Heras highlights classic references in the General Study Hall. He pictures the martyrs of José de Ribera, large pieces  remarkable for the attention to detail and present criticism. He also bring portraits of intellectuals that suffered the francoism: poets Federico García Lorca and Miguel Hernández, Principal Peset and diverse material: projections and around 50 pieces on this room.

The exhibition is organised by Universitat de València’s Office of the Vice-Principal for Culture and Society in collaboration with Valencian Provincial Council Democratic Memory and Xàtiva’s City Council.
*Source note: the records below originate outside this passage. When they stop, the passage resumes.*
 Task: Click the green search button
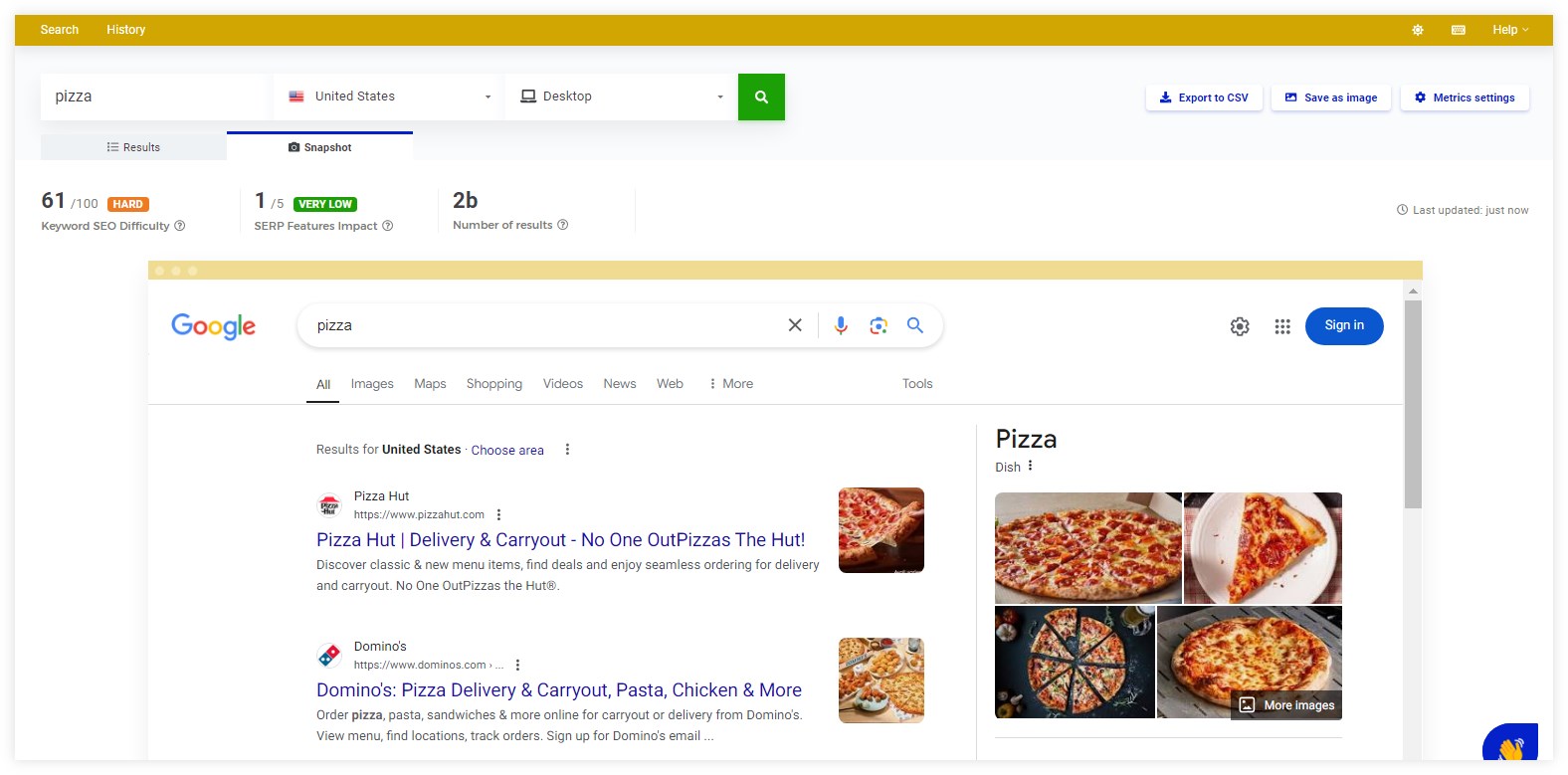761,97
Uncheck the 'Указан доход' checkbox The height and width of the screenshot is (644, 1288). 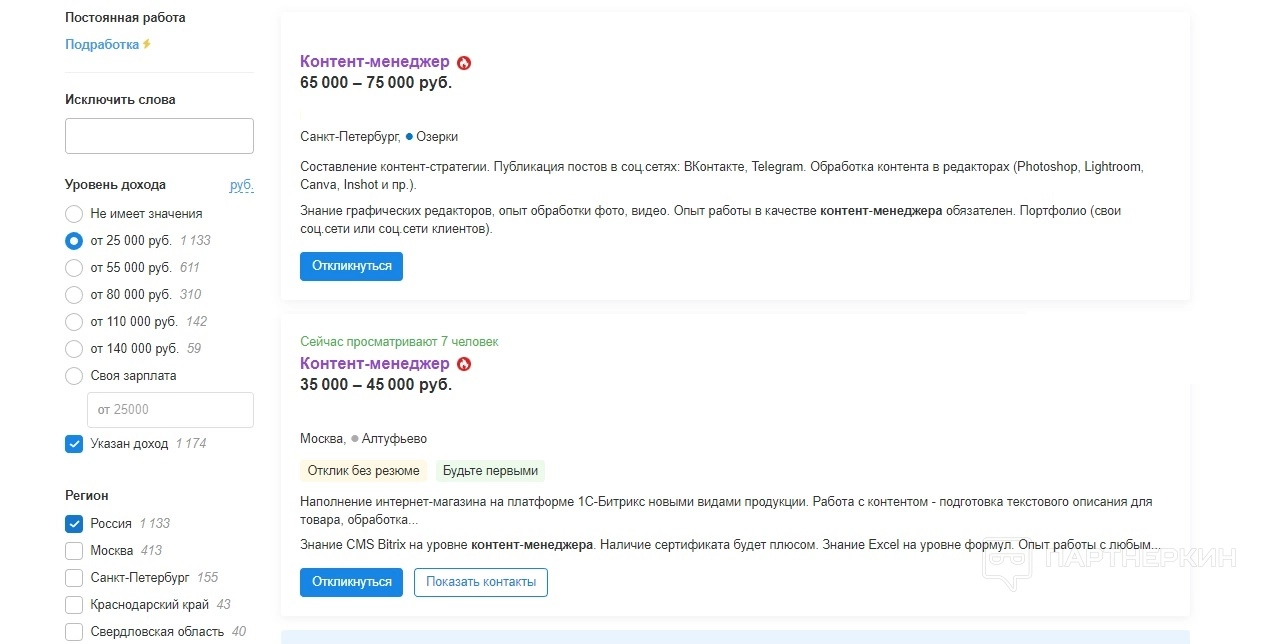tap(74, 444)
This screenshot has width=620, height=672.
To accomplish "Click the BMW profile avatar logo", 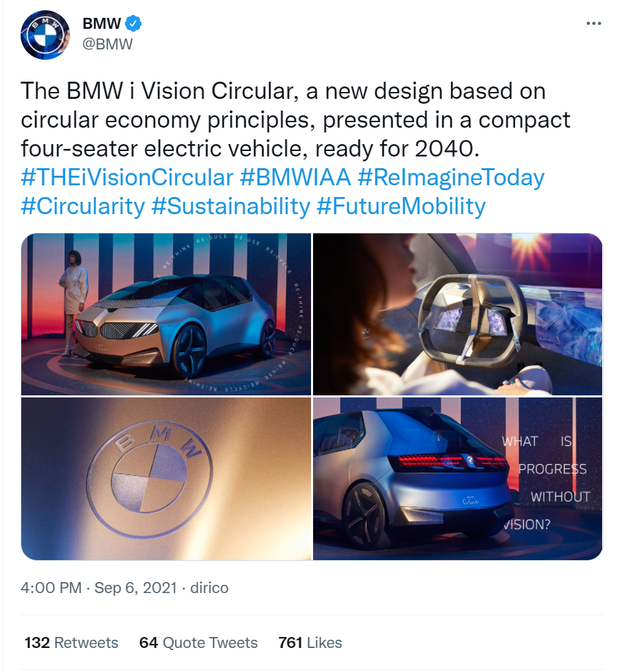I will pos(44,34).
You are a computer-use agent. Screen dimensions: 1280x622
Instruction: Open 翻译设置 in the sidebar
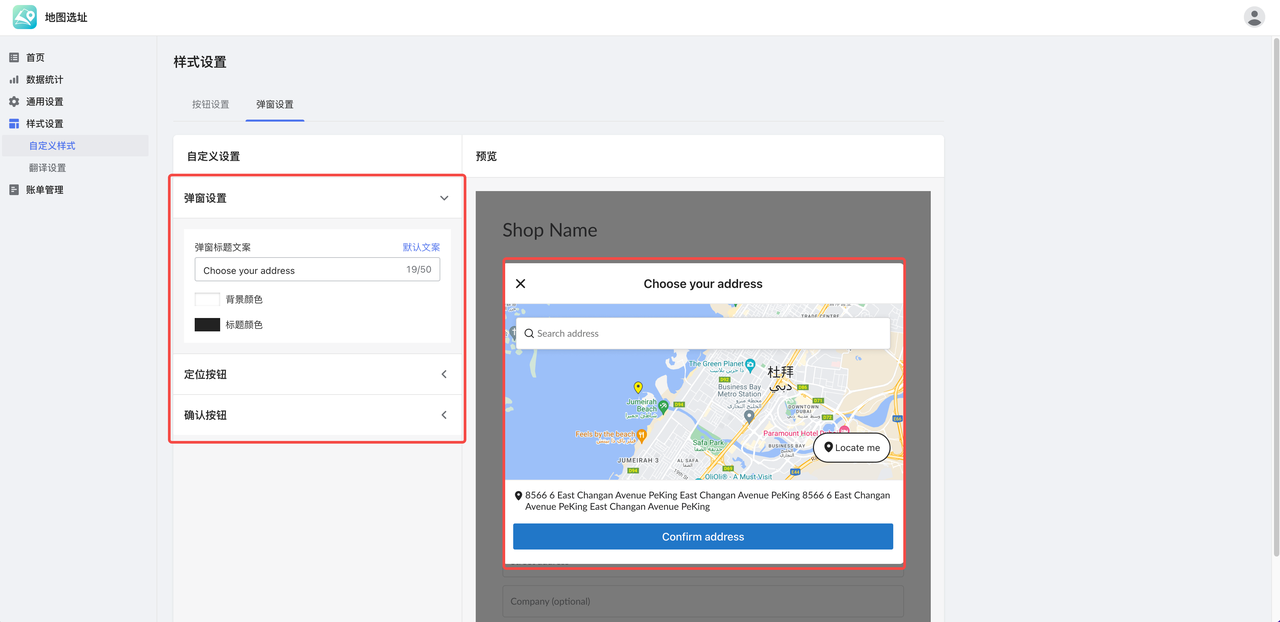click(x=47, y=168)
The exhibition will be open at Universitat de València until 12 January and will go to Xàtivas Museum of Fine Arts’ Espai Cultural Sant Domènec in Casa de l’Ensenyança starting 30 January 2025. The exhibition includes a detailed catalogue.

Artur Heras (Xàtiva, 1945) is a Spanish painter, sculptor and designer and e is one of the ost singular artists in the European art scene of the latest decades. His work is filled with social irony and criticism. One of its features is also the experimental use of the codes, wordplay and ironic sight of the art history. His 60s renovation along other celebrated artists liked to the “Reality chronicles” opened our eyes to a plural and heterodox reality, surpassing the challenges of the time for the creative work. Since then, he has walked numerous paths, leaving traces of his audacity and valor to explore the essence of communication and plastic expression. His excels in his direct yet refined style, spontaneous and blunt that comes from a meditated scene sense and concepts that take us to a mysterious and complex space of messages and discoveries.